Starting at the line that has "ダウンロード (製品インストーラー) (1245, 1935)" and stopping after the line that has "a way forward (207, 625)", reproduce the listing below exactly; omit everything else.

• Records for the exercise:
######

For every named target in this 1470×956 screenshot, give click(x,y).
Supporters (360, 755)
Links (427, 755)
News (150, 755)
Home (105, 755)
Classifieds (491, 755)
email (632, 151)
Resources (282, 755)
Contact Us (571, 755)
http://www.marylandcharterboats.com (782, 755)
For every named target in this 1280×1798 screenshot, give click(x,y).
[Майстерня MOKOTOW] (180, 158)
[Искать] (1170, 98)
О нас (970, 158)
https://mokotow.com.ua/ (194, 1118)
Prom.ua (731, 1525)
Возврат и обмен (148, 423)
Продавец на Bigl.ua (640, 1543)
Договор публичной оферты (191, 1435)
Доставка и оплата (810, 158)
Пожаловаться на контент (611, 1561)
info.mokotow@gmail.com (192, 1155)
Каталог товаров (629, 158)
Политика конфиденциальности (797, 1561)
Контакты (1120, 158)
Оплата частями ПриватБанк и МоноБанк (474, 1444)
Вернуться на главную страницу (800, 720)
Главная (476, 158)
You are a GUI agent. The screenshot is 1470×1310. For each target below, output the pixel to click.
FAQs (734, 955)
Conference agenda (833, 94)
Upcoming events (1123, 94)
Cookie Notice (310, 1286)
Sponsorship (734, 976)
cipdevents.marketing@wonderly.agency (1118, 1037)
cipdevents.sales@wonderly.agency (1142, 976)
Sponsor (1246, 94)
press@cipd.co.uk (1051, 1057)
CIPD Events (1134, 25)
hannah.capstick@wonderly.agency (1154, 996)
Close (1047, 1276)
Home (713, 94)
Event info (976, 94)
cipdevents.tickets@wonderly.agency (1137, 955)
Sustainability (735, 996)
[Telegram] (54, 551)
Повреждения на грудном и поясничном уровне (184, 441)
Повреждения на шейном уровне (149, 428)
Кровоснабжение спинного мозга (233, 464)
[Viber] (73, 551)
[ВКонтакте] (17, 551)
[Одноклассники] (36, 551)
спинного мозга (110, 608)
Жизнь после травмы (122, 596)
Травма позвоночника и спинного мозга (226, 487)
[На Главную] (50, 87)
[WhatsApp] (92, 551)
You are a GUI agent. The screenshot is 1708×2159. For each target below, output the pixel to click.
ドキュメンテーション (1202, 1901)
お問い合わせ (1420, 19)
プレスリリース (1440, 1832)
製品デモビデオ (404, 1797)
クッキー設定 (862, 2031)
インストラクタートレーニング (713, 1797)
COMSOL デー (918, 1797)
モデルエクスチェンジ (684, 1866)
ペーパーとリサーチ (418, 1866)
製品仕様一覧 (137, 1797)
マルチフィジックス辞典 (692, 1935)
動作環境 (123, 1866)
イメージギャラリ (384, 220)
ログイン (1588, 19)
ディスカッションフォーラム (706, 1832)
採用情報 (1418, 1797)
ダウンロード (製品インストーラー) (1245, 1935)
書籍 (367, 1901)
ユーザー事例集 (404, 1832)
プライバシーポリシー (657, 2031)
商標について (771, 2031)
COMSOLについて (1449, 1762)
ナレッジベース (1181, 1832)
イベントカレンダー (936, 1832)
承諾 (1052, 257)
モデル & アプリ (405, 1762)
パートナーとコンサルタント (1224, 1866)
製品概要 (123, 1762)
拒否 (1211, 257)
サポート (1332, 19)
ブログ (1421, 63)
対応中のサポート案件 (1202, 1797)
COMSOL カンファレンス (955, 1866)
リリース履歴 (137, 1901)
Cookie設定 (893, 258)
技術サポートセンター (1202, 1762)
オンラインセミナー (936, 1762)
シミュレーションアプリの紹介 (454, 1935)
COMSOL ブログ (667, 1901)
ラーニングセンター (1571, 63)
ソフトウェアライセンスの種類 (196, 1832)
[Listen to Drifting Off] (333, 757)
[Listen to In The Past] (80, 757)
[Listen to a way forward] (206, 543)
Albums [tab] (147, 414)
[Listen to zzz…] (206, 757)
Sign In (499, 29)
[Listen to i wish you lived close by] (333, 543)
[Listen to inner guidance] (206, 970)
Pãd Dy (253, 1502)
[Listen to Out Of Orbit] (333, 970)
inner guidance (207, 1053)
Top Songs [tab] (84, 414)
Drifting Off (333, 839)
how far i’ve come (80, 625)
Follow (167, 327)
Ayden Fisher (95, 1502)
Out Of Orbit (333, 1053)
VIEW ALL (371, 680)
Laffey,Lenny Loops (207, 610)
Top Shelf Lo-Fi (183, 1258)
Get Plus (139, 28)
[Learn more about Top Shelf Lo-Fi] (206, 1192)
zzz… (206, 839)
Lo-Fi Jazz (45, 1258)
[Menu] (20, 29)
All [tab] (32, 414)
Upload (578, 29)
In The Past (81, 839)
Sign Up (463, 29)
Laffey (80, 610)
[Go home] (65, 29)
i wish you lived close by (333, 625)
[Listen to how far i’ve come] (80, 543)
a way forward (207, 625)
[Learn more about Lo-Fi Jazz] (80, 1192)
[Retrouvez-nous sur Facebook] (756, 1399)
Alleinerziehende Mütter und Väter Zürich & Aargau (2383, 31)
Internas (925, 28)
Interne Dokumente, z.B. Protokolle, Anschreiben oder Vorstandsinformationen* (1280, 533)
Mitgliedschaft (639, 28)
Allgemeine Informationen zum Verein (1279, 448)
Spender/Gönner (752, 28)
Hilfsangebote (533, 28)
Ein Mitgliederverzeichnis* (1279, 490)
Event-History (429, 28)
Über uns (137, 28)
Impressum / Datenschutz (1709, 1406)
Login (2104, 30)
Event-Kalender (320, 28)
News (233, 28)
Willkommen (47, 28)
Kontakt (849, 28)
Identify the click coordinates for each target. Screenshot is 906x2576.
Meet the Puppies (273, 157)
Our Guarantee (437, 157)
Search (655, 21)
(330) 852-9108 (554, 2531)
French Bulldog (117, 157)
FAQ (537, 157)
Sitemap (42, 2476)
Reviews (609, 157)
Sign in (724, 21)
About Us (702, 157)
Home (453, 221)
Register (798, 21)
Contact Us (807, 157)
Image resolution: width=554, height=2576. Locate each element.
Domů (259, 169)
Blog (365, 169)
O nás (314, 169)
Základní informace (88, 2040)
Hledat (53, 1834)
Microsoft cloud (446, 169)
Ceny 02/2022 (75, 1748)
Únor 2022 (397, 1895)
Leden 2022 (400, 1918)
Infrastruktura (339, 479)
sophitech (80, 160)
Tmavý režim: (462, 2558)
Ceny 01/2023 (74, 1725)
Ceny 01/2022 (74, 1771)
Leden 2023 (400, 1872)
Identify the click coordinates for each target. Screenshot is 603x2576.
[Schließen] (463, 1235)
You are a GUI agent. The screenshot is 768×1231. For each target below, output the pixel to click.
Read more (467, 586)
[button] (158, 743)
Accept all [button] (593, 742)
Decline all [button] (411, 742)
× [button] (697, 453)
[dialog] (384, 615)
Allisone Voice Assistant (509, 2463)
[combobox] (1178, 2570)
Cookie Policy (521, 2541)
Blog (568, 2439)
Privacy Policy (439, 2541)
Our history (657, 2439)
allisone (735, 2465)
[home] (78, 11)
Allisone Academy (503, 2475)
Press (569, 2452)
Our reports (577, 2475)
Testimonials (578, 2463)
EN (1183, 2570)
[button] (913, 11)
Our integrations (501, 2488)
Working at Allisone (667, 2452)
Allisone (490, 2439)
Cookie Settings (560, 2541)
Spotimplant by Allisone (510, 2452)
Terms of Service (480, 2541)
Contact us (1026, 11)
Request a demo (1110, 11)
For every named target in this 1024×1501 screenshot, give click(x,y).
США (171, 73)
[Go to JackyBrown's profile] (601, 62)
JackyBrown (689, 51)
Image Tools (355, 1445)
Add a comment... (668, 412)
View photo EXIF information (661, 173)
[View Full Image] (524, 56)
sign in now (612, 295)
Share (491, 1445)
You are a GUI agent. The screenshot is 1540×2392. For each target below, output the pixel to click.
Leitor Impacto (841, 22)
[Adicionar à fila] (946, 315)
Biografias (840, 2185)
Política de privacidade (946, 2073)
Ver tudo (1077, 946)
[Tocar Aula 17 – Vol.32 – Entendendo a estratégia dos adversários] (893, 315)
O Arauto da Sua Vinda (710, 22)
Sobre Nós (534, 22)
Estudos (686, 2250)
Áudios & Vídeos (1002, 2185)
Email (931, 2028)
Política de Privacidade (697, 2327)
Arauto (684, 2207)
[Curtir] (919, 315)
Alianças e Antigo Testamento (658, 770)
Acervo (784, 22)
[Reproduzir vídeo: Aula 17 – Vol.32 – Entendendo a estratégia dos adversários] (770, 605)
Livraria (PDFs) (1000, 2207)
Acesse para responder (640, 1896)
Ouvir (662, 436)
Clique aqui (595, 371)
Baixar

######

• Response to the task:
ダウンロード (製品インストーラー) (1245, 1935)
書籍 (367, 1901)
ユーザー事例集 (404, 1832)
プライバシーポリシー (657, 2031)
商標について (771, 2031)
COMSOLについて (1449, 1762)
ナレッジベース (1181, 1832)
イベントカレンダー (936, 1832)
承諾 (1052, 257)
モデル & アプリ (405, 1762)
パートナーとコンサルタント (1224, 1866)
製品概要 (123, 1762)
拒否 (1211, 257)
サポート (1332, 19)
ブログ (1421, 63)
対応中のサポート案件 (1202, 1797)
COMSOL カンファレンス (955, 1866)
リリース履歴 (137, 1901)
Cookie設定 (893, 258)
技術サポートセンター (1202, 1762)
オンラインセミナー (936, 1762)
シミュレーションアプリの紹介 (454, 1935)
COMSOL ブログ (667, 1901)
ラーニングセンター (1571, 63)
ソフトウェアライセンスの種類 (196, 1832)
[Listen to Drifting Off] (333, 757)
[Listen to In The Past] (80, 757)
[Listen to a way forward] (206, 543)
Albums [tab] (147, 414)
[Listen to zzz…] (206, 757)
Sign In (499, 29)
[Listen to i wish you lived close by] (333, 543)
[Listen to inner guidance] (206, 970)
Pãd Dy (253, 1502)
[Listen to Out Of Orbit] (333, 970)
inner guidance (207, 1053)
Top Songs [tab] (84, 414)
Drifting Off (333, 839)
how far i’ve come (80, 625)
Follow (167, 327)
Ayden Fisher (95, 1502)
Out Of Orbit (333, 1053)
VIEW ALL (371, 680)
Laffey,Lenny Loops (207, 610)
Top Shelf Lo-Fi (183, 1258)
Get Plus (139, 28)
[Learn more about Top Shelf Lo-Fi] (206, 1192)
zzz… (206, 839)
Lo-Fi Jazz (45, 1258)
[Menu] (20, 29)
All [tab] (32, 414)
Upload (578, 29)
In The Past (81, 839)
Sign Up (463, 29)
Laffey (80, 610)
[Go home] (65, 29)
i wish you lived close by (333, 625)
[Listen to how far i’ve come] (80, 543)
a way forward (207, 625)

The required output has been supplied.